▸ **Records supplied**:
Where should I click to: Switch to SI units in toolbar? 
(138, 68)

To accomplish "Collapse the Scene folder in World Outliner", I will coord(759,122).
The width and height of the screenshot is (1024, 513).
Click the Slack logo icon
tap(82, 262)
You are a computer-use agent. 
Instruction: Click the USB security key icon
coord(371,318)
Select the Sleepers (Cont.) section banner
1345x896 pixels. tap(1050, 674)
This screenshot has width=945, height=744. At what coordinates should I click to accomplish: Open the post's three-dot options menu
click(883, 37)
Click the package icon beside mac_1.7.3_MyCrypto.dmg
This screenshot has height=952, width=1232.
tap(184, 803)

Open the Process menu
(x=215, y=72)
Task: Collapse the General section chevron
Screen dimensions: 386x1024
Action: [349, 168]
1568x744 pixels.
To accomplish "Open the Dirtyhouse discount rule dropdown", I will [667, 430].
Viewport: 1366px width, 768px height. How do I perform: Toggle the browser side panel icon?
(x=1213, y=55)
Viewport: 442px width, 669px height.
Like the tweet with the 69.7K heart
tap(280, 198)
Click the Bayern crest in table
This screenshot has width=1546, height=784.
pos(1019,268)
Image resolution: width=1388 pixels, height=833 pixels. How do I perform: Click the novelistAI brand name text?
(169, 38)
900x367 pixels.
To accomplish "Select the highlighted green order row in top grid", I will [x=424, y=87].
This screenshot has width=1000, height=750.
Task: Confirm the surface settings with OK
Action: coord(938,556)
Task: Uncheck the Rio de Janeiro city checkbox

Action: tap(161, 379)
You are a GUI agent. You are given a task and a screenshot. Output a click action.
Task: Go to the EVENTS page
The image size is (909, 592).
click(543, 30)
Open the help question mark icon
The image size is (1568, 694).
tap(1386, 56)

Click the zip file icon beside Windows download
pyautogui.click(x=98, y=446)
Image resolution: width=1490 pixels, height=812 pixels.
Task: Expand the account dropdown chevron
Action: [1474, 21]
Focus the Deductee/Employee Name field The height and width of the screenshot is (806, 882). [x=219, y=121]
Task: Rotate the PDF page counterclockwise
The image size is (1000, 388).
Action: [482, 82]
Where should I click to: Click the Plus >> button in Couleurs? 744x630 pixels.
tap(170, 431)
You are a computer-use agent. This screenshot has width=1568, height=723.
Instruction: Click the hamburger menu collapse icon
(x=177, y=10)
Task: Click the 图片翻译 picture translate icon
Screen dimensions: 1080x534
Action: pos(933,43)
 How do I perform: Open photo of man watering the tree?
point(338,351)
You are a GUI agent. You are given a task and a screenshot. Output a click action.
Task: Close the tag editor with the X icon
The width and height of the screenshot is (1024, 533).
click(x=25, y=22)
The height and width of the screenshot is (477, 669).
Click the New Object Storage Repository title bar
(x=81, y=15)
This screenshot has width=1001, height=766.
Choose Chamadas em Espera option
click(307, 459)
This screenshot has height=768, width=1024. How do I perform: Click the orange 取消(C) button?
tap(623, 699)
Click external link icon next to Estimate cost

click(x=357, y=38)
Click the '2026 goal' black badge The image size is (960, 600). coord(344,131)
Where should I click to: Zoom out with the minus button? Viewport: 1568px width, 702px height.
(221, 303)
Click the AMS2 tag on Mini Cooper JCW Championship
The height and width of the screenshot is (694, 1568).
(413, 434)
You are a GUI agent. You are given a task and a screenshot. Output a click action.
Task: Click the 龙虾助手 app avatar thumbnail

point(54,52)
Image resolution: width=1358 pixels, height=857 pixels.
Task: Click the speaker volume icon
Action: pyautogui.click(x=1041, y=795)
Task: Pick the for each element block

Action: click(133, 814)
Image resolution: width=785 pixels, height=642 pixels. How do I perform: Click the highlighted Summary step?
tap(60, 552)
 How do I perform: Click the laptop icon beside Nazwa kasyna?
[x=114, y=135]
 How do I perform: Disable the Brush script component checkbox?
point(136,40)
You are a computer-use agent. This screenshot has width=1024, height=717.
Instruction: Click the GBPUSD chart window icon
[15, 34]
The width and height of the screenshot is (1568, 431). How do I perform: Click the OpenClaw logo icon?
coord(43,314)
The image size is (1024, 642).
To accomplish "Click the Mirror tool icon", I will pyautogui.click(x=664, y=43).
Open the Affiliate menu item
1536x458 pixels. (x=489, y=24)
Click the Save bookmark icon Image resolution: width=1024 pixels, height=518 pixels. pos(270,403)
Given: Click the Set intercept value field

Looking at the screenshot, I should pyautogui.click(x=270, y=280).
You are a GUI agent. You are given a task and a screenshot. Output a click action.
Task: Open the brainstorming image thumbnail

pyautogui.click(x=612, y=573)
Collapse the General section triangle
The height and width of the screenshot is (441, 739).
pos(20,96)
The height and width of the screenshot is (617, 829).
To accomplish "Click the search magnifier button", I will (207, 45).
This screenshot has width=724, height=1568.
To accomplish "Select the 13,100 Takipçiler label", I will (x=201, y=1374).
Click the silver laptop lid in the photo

▸ **Assignment**:
Print the material verbatim, all of it.

▸ **Output**:
Where should I click to: Switch to SI units in toolbar? 
(138, 68)

To accomplish "Collapse the Scene folder in World Outliner", I will coord(759,122).
The width and height of the screenshot is (1024, 513).
Click the Slack logo icon
tap(82, 262)
You are a computer-use agent. 
Instruction: Click the USB security key icon
coord(371,318)
Select the Sleepers (Cont.) section banner
1345x896 pixels. tap(1050, 674)
This screenshot has width=945, height=744. At what coordinates should I click to accomplish: Open the post's three-dot options menu
click(883, 37)
Click the package icon beside mac_1.7.3_MyCrypto.dmg
This screenshot has height=952, width=1232.
tap(184, 803)

Open the Process menu
(x=215, y=72)
Task: Collapse the General section chevron
Screen dimensions: 386x1024
Action: [349, 168]
1568x744 pixels.
To accomplish "Open the Dirtyhouse discount rule dropdown", I will [667, 430].
Viewport: 1366px width, 768px height. How do I perform: Toggle the browser side panel icon?
(x=1213, y=55)
Viewport: 442px width, 669px height.
Like the tweet with the 69.7K heart
tap(280, 198)
Click the Bayern crest in table
This screenshot has width=1546, height=784.
pos(1019,268)
Image resolution: width=1388 pixels, height=833 pixels. How do I perform: Click the novelistAI brand name text?
(169, 38)
900x367 pixels.
To accomplish "Select the highlighted green order row in top grid", I will [x=424, y=87].
This screenshot has width=1000, height=750.
Task: Confirm the surface settings with OK
Action: coord(938,556)
Task: Uncheck the Rio de Janeiro city checkbox

Action: tap(161, 379)
You are a GUI agent. You are given a task and a screenshot. Output a click action.
Task: Go to the EVENTS page
The image size is (909, 592).
click(543, 30)
Open the help question mark icon
The image size is (1568, 694).
tap(1386, 56)

Click the zip file icon beside Windows download
pyautogui.click(x=98, y=446)
Image resolution: width=1490 pixels, height=812 pixels.
Task: Expand the account dropdown chevron
Action: [1474, 21]
Focus the Deductee/Employee Name field The height and width of the screenshot is (806, 882). [x=219, y=121]
Task: Rotate the PDF page counterclockwise
The image size is (1000, 388).
Action: [482, 82]
Where should I click to: Click the Plus >> button in Couleurs? 744x630 pixels.
tap(170, 431)
You are a computer-use agent. This screenshot has width=1568, height=723.
Instruction: Click the hamburger menu collapse icon
(x=177, y=10)
Task: Click the 图片翻译 picture translate icon
Screen dimensions: 1080x534
Action: pos(933,43)
 How do I perform: Open photo of man watering the tree?
point(338,351)
You are a GUI agent. You are given a task and a screenshot. Output a click action.
Task: Close the tag editor with the X icon
The width and height of the screenshot is (1024, 533).
click(x=25, y=22)
The height and width of the screenshot is (477, 669).
Click the New Object Storage Repository title bar
(x=81, y=15)
This screenshot has width=1001, height=766.
Choose Chamadas em Espera option
click(307, 459)
This screenshot has height=768, width=1024. How do I perform: Click the orange 取消(C) button?
tap(623, 699)
Click external link icon next to Estimate cost

click(x=357, y=38)
Click the '2026 goal' black badge The image size is (960, 600). coord(344,131)
Where should I click to: Zoom out with the minus button? Viewport: 1568px width, 702px height.
(221, 303)
Click the AMS2 tag on Mini Cooper JCW Championship
The height and width of the screenshot is (694, 1568).
(413, 434)
You are a GUI agent. You are given a task and a screenshot. Output a click action.
Task: Click the 龙虾助手 app avatar thumbnail

point(54,52)
Image resolution: width=1358 pixels, height=857 pixels.
Task: Click the speaker volume icon
Action: pyautogui.click(x=1041, y=795)
Task: Pick the for each element block

Action: click(133, 814)
Image resolution: width=785 pixels, height=642 pixels. How do I perform: Click the highlighted Summary step?
tap(60, 552)
 How do I perform: Click the laptop icon beside Nazwa kasyna?
[x=114, y=135]
 How do I perform: Disable the Brush script component checkbox?
point(136,40)
You are a computer-use agent. This screenshot has width=1024, height=717.
Instruction: Click the GBPUSD chart window icon
[15, 34]
The width and height of the screenshot is (1568, 431). How do I perform: Click the OpenClaw logo icon?
coord(43,314)
The image size is (1024, 642).
To accomplish "Click the Mirror tool icon", I will pyautogui.click(x=664, y=43).
Open the Affiliate menu item
1536x458 pixels. (x=489, y=24)
Click the Save bookmark icon Image resolution: width=1024 pixels, height=518 pixels. pos(270,403)
Given: Click the Set intercept value field

Looking at the screenshot, I should pyautogui.click(x=270, y=280).
You are a GUI agent. You are given a task and a screenshot. Output a click action.
Task: Open the brainstorming image thumbnail

pyautogui.click(x=612, y=573)
Collapse the General section triangle
The height and width of the screenshot is (441, 739).
pos(20,96)
The height and width of the screenshot is (617, 829).
To accomplish "Click the search magnifier button", I will (207, 45).
This screenshot has width=724, height=1568.
To accomplish "Select the 13,100 Takipçiler label", I will (x=201, y=1374).
Click the silver laptop lid in the photo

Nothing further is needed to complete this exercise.